Every time he makes an announcement such as that there's been a 9.14% fall in the total number of offences in the three years of his mayoralty compared with the three years before - last week's handy Ken-bashing stat - I am reminded of his manifesto assertion that "we all know that we are suffering from an epidemic of unreported crime," and his office's repeated failure to answer to my inquiries about whether he still believes this to be so.

But if, for the sake of argument, we have faith in the Met's crime stats - a thing Boris miraculously discovered in Bexleyheath police station in October 2008 when taking credit for another of his predecessor's initiatives - it is instructive to look at the ones Boris isn't mentioning in these heady pre-election campaign days. A couple of items in Sir Paul Stephenson's report to next Thursday's full meeting of the Metropolitan Police Authority are good examples. Here's one:

Overall knife crimes over the period Feb to April 2011 increased [by comparison with Feb-April 2010] by 8.6% (288 additional offences from 3,348 to 3,636 offences) as did knife crime where a knife was used to injure, up by 5.6% (56 additional offences from 1,004 to 1,060).

And here's another:

It is concerning that the number of victims of Serious Youth Violence increased by 5.2% (an increase of 95 offences from 1,843 to 1,938) over the comparison period.

True, Sir Paul also writes that "most aspects of violent crime" have shown a reduction, including gun crime and homicides. But Boris came to power pledging a purposeful response to a chilling increase in the numbers of teenagers stabbing and being stabbed. Evidence suggesting that more rather than fewer under-20s are being violently assaulted, whether with a blade or anything else, entitles us to ask if he's delivering. Whether we'd get a straight answer is another matter.

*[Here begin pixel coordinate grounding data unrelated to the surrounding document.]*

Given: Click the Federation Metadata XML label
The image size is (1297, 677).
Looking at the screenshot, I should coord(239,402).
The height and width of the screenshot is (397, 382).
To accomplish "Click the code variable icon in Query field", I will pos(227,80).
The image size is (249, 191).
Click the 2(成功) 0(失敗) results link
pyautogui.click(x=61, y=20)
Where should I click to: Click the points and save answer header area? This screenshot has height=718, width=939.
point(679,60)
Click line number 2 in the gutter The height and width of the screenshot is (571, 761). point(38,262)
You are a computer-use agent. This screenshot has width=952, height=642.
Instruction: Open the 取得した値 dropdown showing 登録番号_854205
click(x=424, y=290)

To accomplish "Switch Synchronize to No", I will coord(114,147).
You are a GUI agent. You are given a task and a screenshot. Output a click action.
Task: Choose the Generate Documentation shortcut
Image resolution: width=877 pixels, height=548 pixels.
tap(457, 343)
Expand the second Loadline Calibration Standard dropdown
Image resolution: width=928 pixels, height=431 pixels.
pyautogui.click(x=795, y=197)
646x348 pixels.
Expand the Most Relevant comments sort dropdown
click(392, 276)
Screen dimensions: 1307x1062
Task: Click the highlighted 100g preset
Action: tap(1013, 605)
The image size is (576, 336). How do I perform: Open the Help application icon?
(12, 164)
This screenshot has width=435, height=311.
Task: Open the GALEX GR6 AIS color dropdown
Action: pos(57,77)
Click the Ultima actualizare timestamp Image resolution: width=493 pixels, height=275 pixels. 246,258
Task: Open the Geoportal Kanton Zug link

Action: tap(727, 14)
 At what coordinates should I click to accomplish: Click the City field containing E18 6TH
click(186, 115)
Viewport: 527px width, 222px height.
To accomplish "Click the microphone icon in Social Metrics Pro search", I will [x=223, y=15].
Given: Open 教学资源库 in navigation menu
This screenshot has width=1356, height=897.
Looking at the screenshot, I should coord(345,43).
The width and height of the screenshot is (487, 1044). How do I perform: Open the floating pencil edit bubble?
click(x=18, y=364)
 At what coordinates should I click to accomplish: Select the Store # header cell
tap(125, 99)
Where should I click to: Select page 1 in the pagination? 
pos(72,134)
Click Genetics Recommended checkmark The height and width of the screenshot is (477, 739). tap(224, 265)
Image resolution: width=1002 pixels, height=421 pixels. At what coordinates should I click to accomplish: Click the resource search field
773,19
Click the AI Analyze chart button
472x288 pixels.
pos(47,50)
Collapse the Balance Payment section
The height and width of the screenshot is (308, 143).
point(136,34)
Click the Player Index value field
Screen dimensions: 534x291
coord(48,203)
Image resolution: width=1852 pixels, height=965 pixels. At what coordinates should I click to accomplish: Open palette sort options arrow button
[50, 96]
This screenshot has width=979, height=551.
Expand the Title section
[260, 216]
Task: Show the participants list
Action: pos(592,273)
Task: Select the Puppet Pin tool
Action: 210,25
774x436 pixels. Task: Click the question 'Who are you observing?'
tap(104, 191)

As for the future of SNTs, recommendations arising from the recent review of them are also on next Thursday's agenda. For some, the loss of sergeants leading the teams and Boris's talk of "scope for a variable geometry" in their use spells the end of SNTs as we have known them, even though the ward will continue to be the "default geographic area" they patrol.

Perhaps they're right, though I'm less bothered about "police numbers" in SNTs or anywhere else than I am about police effectiveness, which isn't precisely the same thing. But I'm bothered quite a lot that a bit of populist claptrap in the Sun calling for "tough" sentencing has had far more attention this week than the violent, criminal harm being done to apparently increasing numbers of young people in our city. By contrast, Boris and those feeding a complicit media on his behalf will, I suspect, not mind at all.